# New version of ad-aware 2007



## masterchief239 (Oct 26, 2006)

Hey guys there is a new ad-aware version out called ad-aware 2007 hope you all enjoy it.

http://majorgeeks.com/Ad-Aware_2007_d506.html


----------



## Girderman (Oct 22, 2006)

Thanks! Says it's Vista Compatible


----------



## koala (Mar 27, 2005)

Does Ad-Aware SE Personal need to be uninstalled first or does this new one overwrite it?


EDIT:


> http://www.lavasoft.com/products/ad...hp?PHPSESSID=68d224a1dd61cc6597ed926b30437a6b
> Note: *Ad-Aware 2007 is not Vista ready*. All valid licenses will be upgraded to the Vista compatible version for free upon release.


----------



## SpySentinel (May 30, 2006)

Hi koala

I am one, of over 30,000, beta testers for Ad-Aware 2007. Yes, you should uninstall Ad-Aware SE before installing Ad-Aware 2007 because of the many new features which can be found below:


*Ad-Aware 2007 Pro
[*]Ad-Aware 2007 Plus
[*]Ad-Aware 2007 Free*

Also, Girderman, Ad-Aware 2007 is not vista compatable yet, because we and the Lavasoft Team have found a glitch in the vista version. When it is fix, you will be able to install the vista version.


----------



## Girderman (Oct 22, 2006)

http://www.lavasoftusa.com/products/ad_aware_2007_sys_req.php









Ad-Aware says it's not Vista ready, but I am almost positive MajorGeeks said it was. It appears their server is down right now, so I can't prove it. But that's where I (thought I) read that it was Vista compatible.
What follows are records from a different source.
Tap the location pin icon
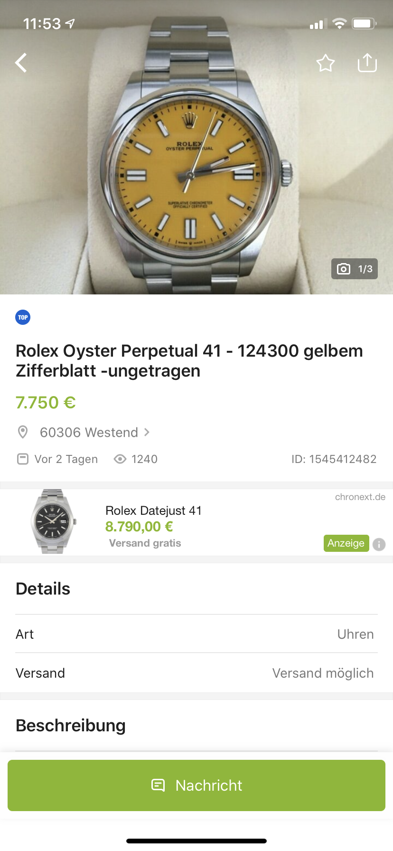This screenshot has height=851, width=393. point(22,432)
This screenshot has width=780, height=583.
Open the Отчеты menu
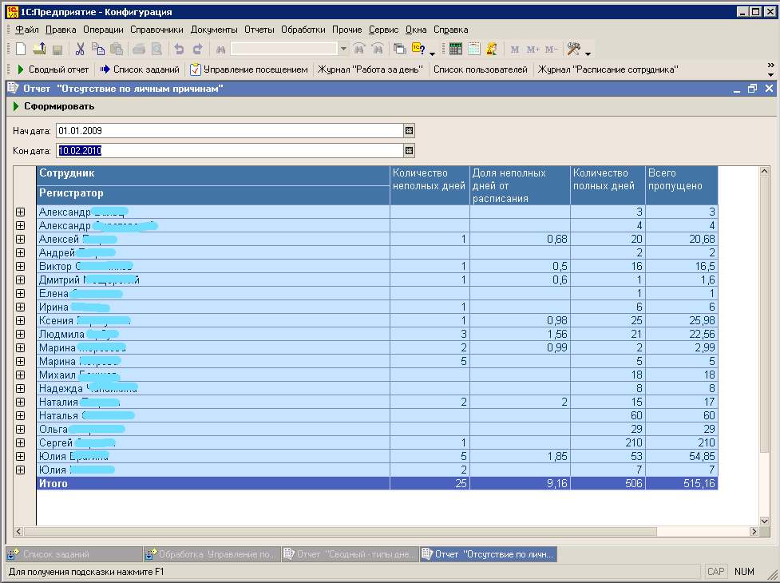click(x=259, y=30)
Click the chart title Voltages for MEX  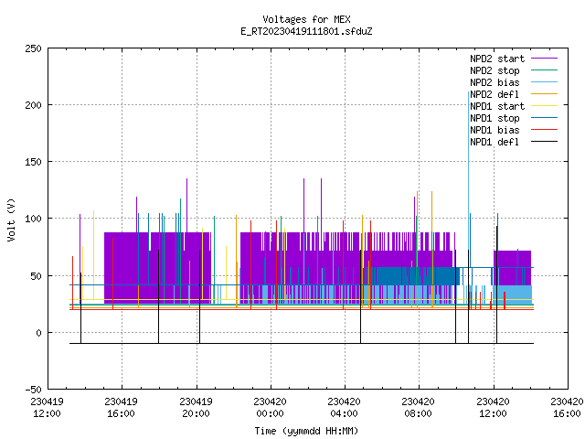306,19
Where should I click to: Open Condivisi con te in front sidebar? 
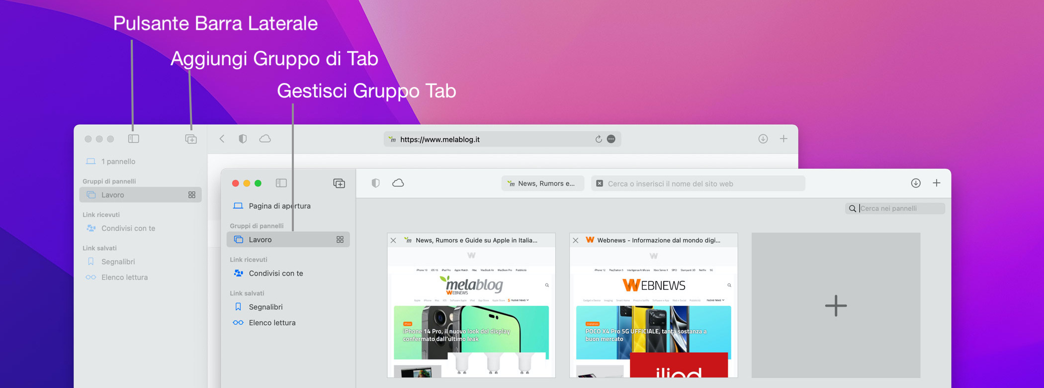coord(276,273)
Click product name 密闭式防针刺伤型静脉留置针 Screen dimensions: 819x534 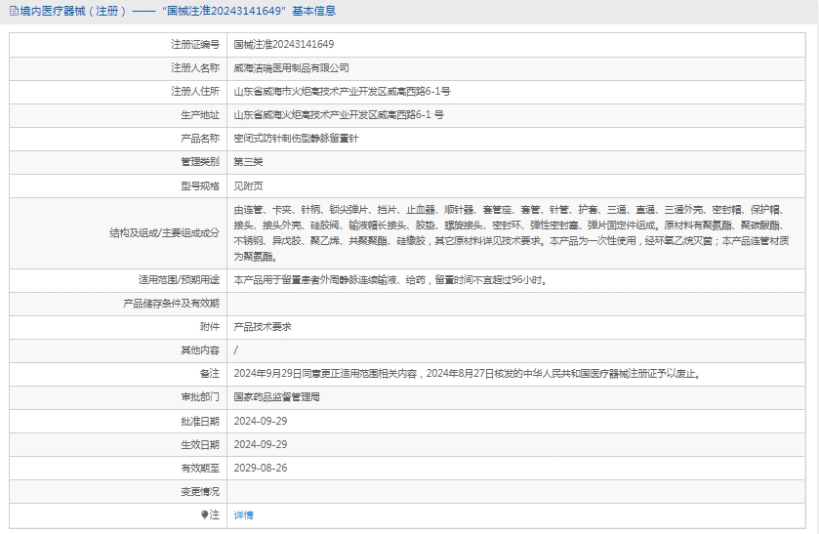pyautogui.click(x=296, y=139)
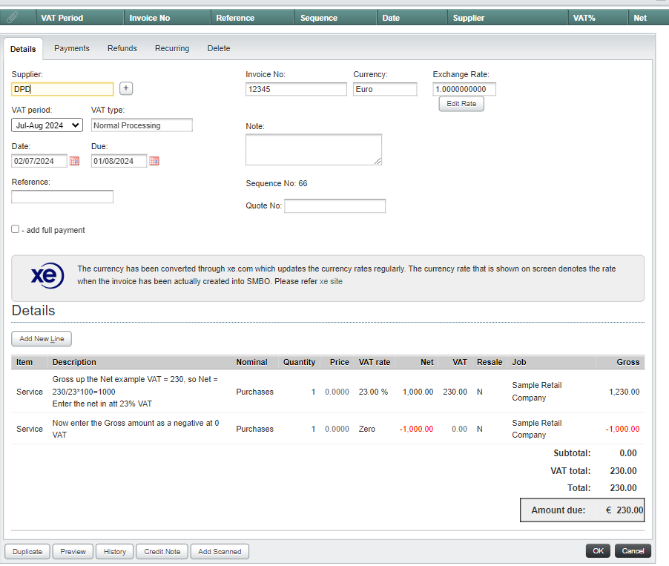Tick the add full payment checkbox
Viewport: 669px width, 566px height.
click(16, 229)
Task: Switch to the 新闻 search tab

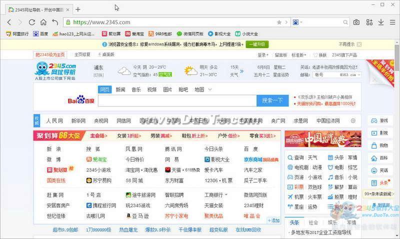Action: (x=121, y=90)
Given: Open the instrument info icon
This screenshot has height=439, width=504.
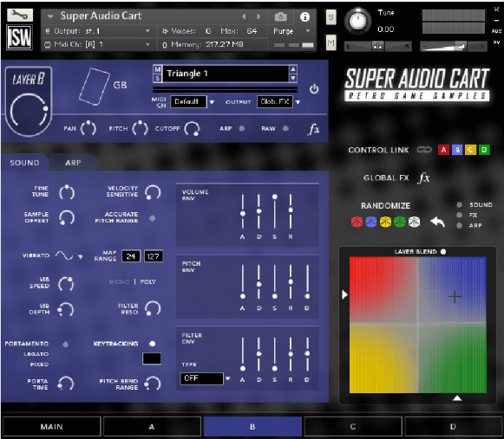Looking at the screenshot, I should tap(304, 16).
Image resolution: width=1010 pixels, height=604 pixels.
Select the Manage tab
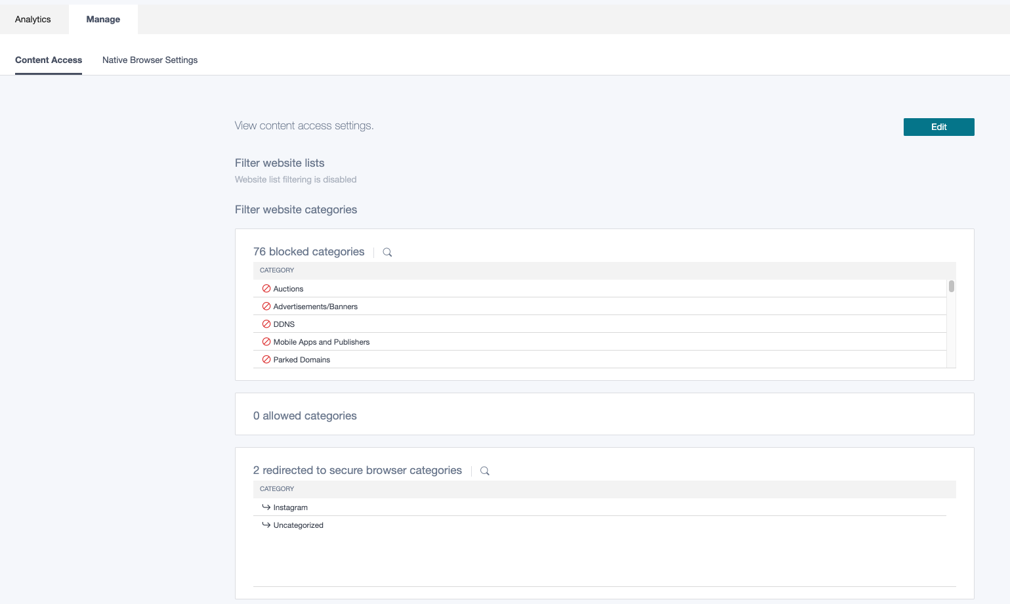coord(103,20)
PS, I just LOVE Vista's "Snippet" tool. Almost (but not quite) makes up for the messed-up search feature.


----------



## masterchief239 (Oct 26, 2006)

Hey how should i set up my settings for the new ad-aware like the settings for what it should delte and what should be checked with a green box.


----------



## Girderman (Oct 22, 2006)

Go with default everything until you learn enough to make those decisions for yourself.


----------



## masterchief239 (Oct 26, 2006)

Ok i see


----------



## Kalim (Nov 24, 2006)

Has any analyst tested this product yet and/or compared it to the one we currently use for HJT cleaning?
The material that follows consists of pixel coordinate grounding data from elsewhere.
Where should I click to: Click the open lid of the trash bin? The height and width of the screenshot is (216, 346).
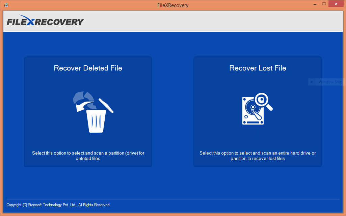point(106,105)
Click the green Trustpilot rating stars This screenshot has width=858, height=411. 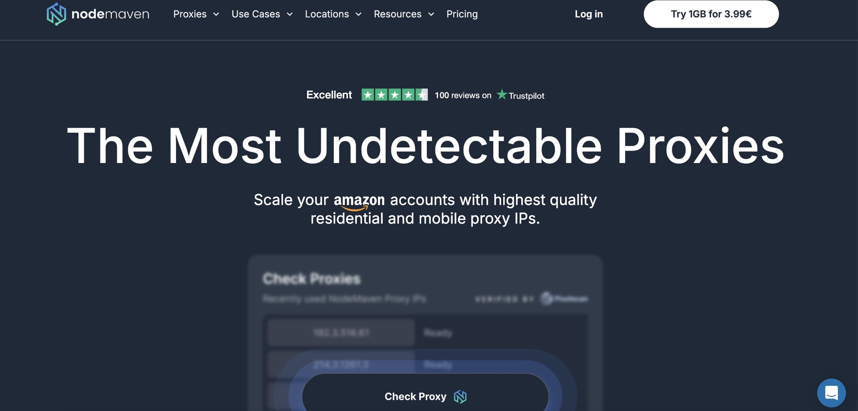click(x=394, y=95)
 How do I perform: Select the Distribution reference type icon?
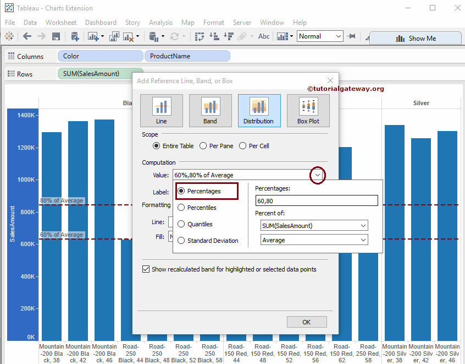click(x=259, y=110)
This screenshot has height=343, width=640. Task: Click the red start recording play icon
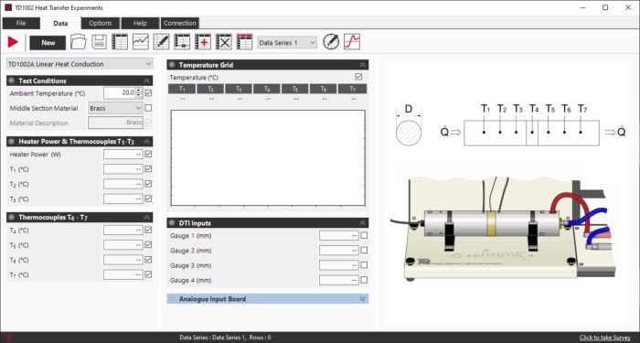(x=13, y=42)
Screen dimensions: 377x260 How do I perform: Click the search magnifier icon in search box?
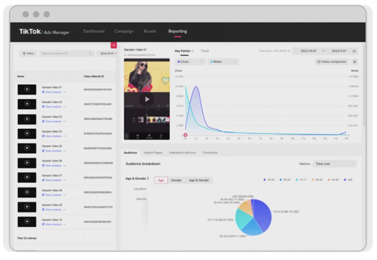click(x=90, y=54)
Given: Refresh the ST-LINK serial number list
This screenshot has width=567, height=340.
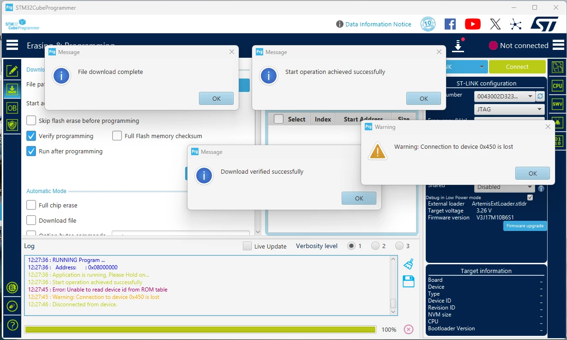Looking at the screenshot, I should (x=541, y=96).
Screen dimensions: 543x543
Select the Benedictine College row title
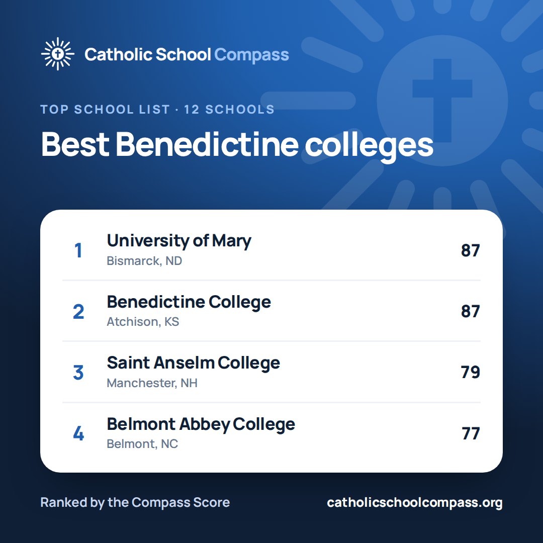(189, 302)
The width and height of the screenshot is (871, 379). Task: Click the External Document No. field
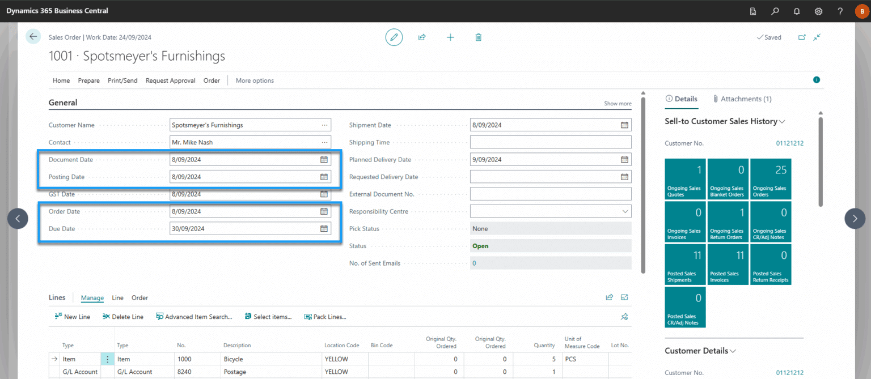click(550, 194)
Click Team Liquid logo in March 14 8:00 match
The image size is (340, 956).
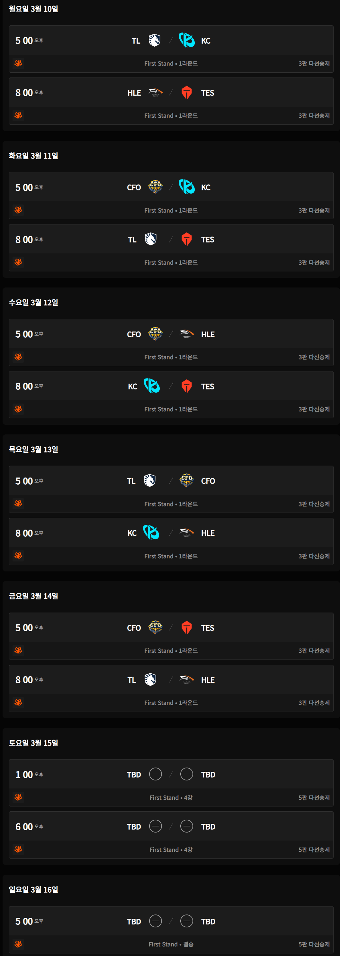click(x=150, y=680)
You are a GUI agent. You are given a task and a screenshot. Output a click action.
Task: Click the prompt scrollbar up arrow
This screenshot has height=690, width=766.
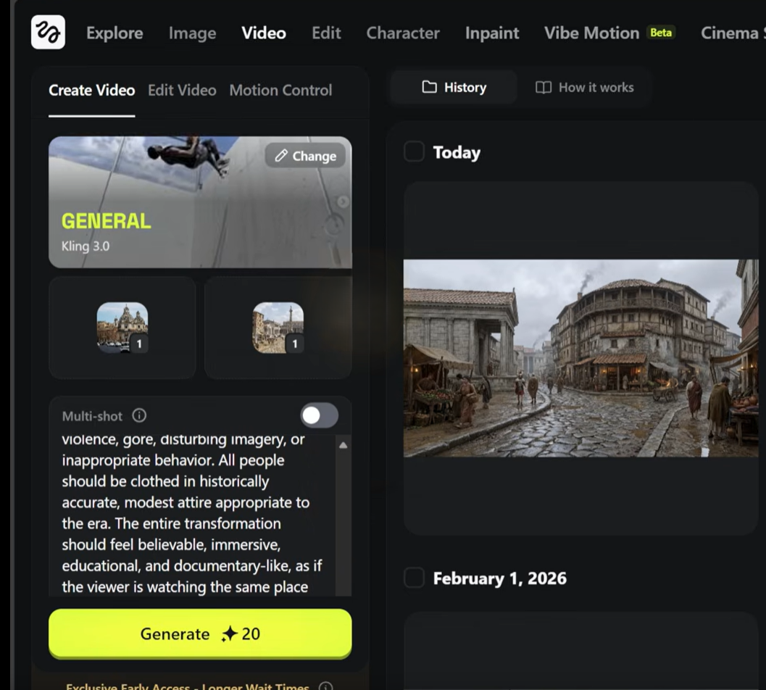[x=343, y=445]
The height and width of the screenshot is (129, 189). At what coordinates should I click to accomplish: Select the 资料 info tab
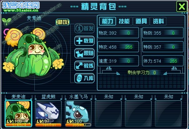[x=158, y=21]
To me, it seems to be better...


----------



## masterchief239 (Oct 26, 2006)

I think the new one will actually not just be a cooler and more user friendly interface i also think the scanning for adware is much better at finding things.


----------



## ceri sheeran (May 29, 2006)

Hi,

Adaware 2007 is not VISTA compatible per the Lavasoft site forum.
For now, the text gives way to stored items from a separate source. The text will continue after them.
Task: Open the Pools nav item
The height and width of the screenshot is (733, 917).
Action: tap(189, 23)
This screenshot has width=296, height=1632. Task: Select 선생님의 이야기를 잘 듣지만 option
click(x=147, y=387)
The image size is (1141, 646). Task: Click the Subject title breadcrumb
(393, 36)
http://www.lavasoftsupport.com/index.php?showtopic=8684

Technical glitch

Lavasoft must be having a laugh. 

I have to wonder what the point was of their Ad=Aware 2007 beta release(s)

Ceri


----------



## Dave777 (May 31, 2007)

can't you just update it from the last version you're using ?


----------



## koala (Mar 27, 2005)

SpySentinel said:


> you should uninstall Ad-Aware SE before installing Ad-Aware 2007 because of the many new features


----------



## masterchief239 (Oct 26, 2006)

I uninstalled mine and its well worth it to.


----------



## Go The Power (Mar 5, 2007)

I will have to try thanks.


----------